Additionally, such separable operators (Kronecker products) correspond to rank-1 tensors up to an isomorphism (entries rearrangement).
We therefore generalize the concept of separable operators by allowing for a sum of R Kronecker products which corresponds to the more expressive class of rank-R tensor operators.
We refer to the resulting sum of R Kronecker products of K factors as (R,K)-KS matrices.
Two distinct approaches for enforcing this higher-order Kronecker structure are listed below. The more recent ALS approach is the faster and more efficient one in general.
Alternate Least Squares Approach Code
This code corresponds to the following paper:
C.F. Dantas, J.E. Cohen, and R. Gribonval. “Learning Tensor-structured Dictionaries with Application to Hyperspectral Image Denoising.” In European Signal Processing Conference (EUSIPCO), 2019.
It includes a hyperspectral image denoising demo (a more advanced hyperspectral image denoising algorithm is described here).

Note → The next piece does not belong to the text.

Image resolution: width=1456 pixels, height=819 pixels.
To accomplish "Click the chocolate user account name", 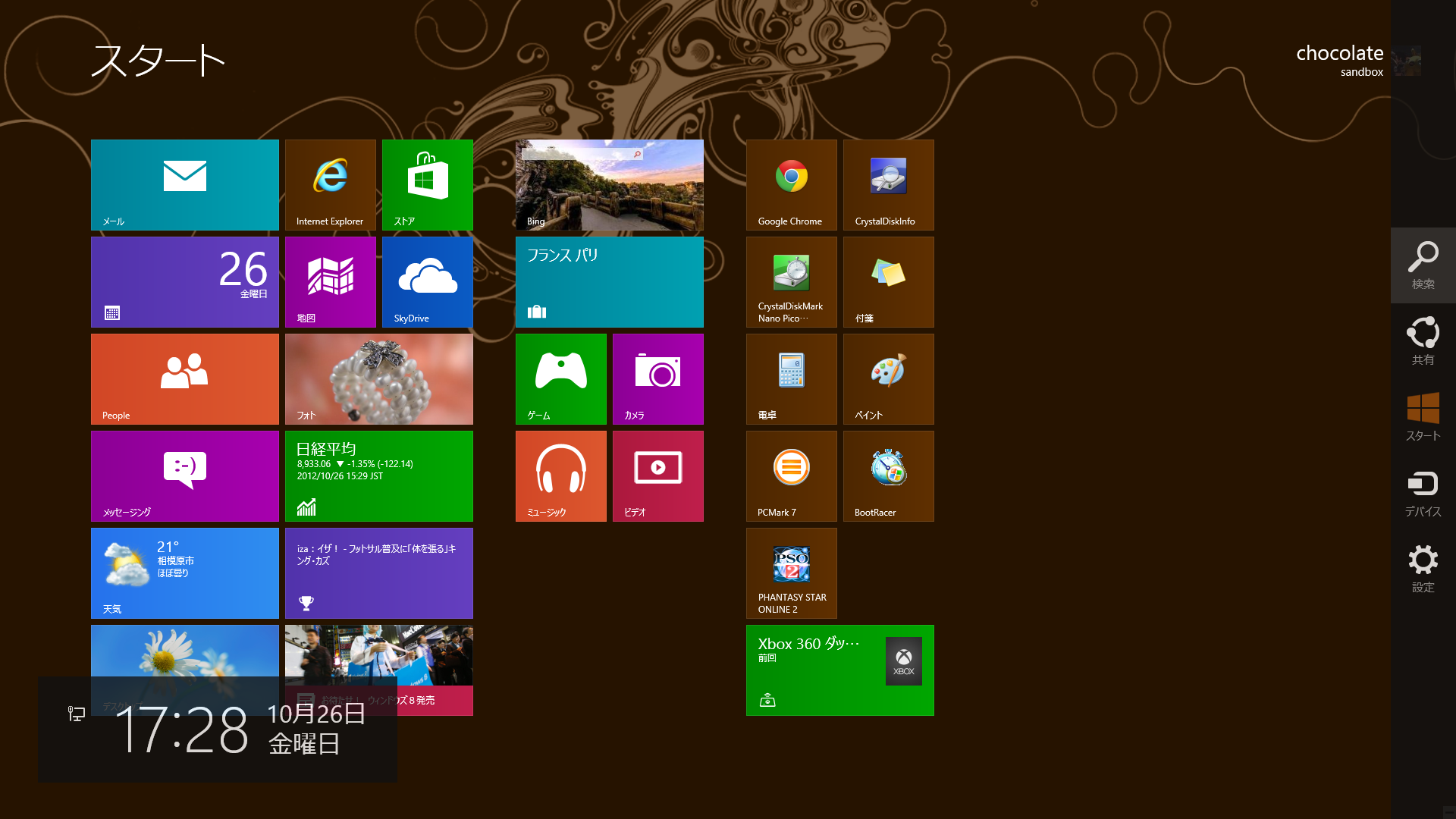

Projected Gradient Approach Code
This code corresponds to the following paper:
C.F. Dantas, J.E. Cohen, and R. Gribonval. “Learning fast dictionaries for sparse representations using low-rank tensor decompositions.” In International Conference on Latent Variable Analysis and Signal Separation (LVA/ICA), 2018.
It includes a color image denoising demo.
Despite being generally heavier than the ALS algorithm above, this approach provides a projection operator on the space of (R,K)-KS matrices, which can be useful when tackling more generic problems.